Support testing inside running Eclipse
Some parts of plugins/RCP apps can be tested using unit test but other tests will need to run in an initialized Eclipse instance. So far the support for testing with these tests is missing in Wuff and IMO this is a blocker for the adoption.
Some of the ideas how to implement this:
- Allow to add new sourceSet to plugin projects like eclipseTest (in addition to main & test). This would be built into another fragment or plugin. Add a target that will install the original plugin and testing plugin/fragment into a clean Eclipse RCP app/Eclipse IDE. Then launch PDE test listener and this app and let it run PDE test. It should be possible to do it like for the Ant/PDE integration described in http://www.eclipse.org/articles/article.php?file=Article-PDEJUnitAntAutomation/index.html
- Expect project structure like :myPlugin, :myPluginTest. First project builds plugin, second builds its test plugin/fragment. 2nd project also adds a target to run this test similarly as in (1.)
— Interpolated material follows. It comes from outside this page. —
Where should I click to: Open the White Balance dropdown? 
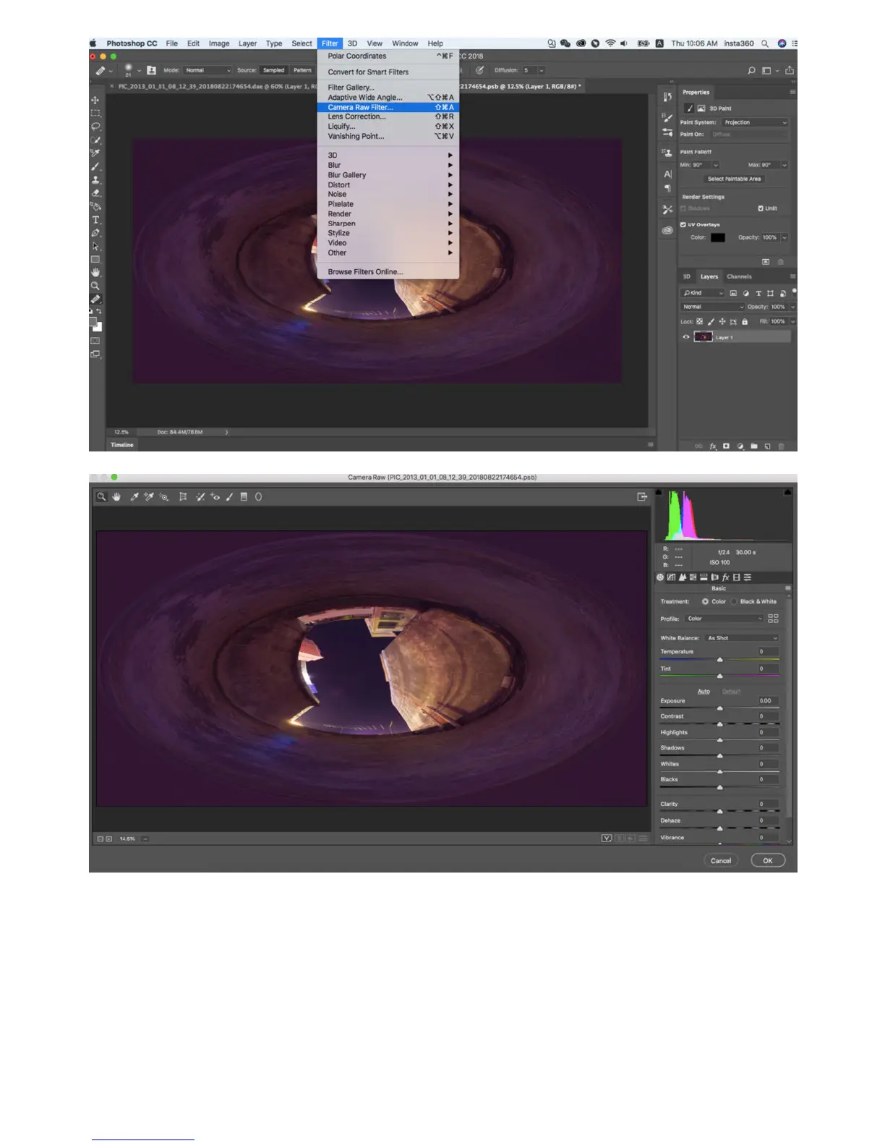(x=742, y=638)
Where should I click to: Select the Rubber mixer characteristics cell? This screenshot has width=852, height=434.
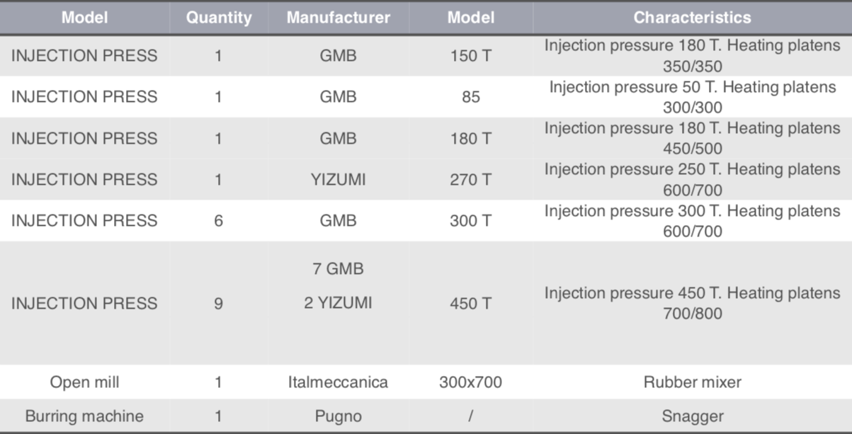click(692, 382)
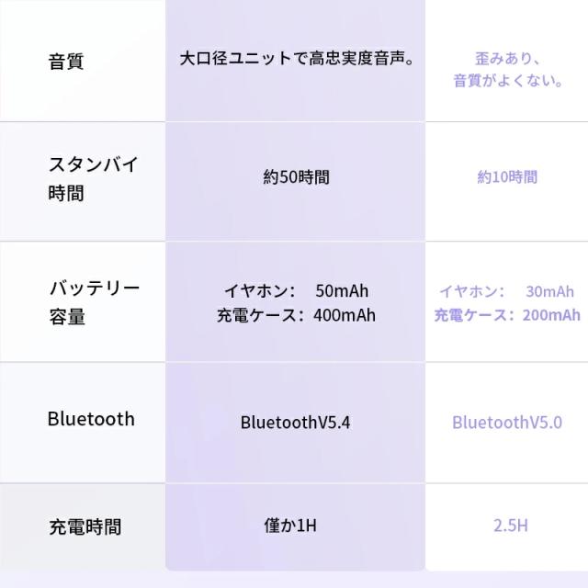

While the (1.) is more Gradle-like the (2.) can be simpler to implement and probably easier to map to Eclipse setups if anyone wants to run these tests directly from Eclipse.
Note that these are my ideas based on my experience with Eclipse 5 years ago. Feel free to use another approach if it is a better way. Meanwhile I will likely try to implement support using on of these approaches.
FYI: here is my work in progress - https://github.com/radimk/PDETestExampleProjectsWithGradle Currently I can run tests in Eclipse and receive results in Gradle. Next step is to process those results like regular JUnit/TestNG test. Probably I will try to modify it to run this code from a Test task.
Open issue: Should we expect there will be one project to setup testing IDE/RCP app and testing plugins/fragments will refer to it? Or should we add wuff-eclipseTest plugin that will add tasks to build installation, prepareRunConfig and integTest to a project? The latter can be simple.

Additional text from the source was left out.